[Stored data]
____________________

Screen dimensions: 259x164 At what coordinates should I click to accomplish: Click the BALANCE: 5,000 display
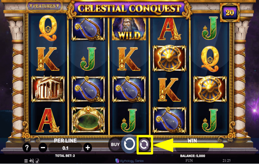tap(193, 156)
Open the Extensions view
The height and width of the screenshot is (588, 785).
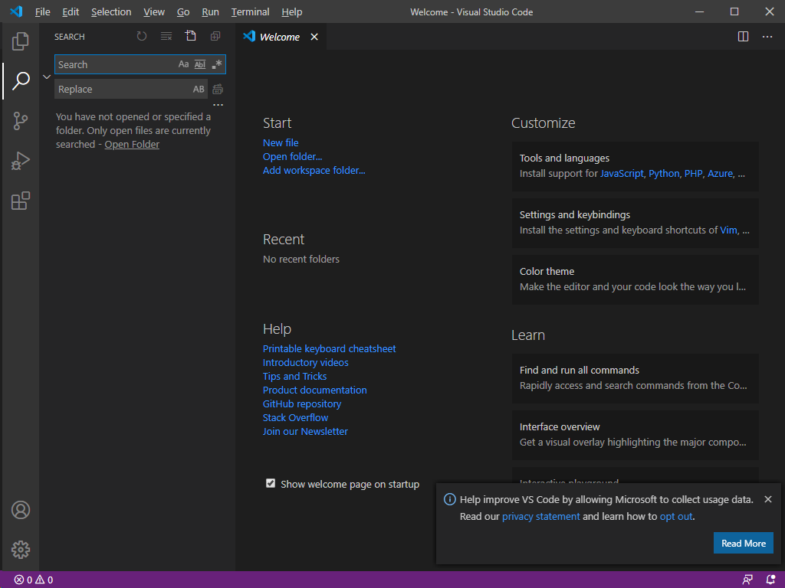click(x=21, y=201)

____________________

When the line containing "Open the Extensions view" has been located, retype it and each line after it through the end of the records, excluding the pictures and adding nothing else.

Open the Extensions view
The height and width of the screenshot is (588, 785).
click(x=21, y=201)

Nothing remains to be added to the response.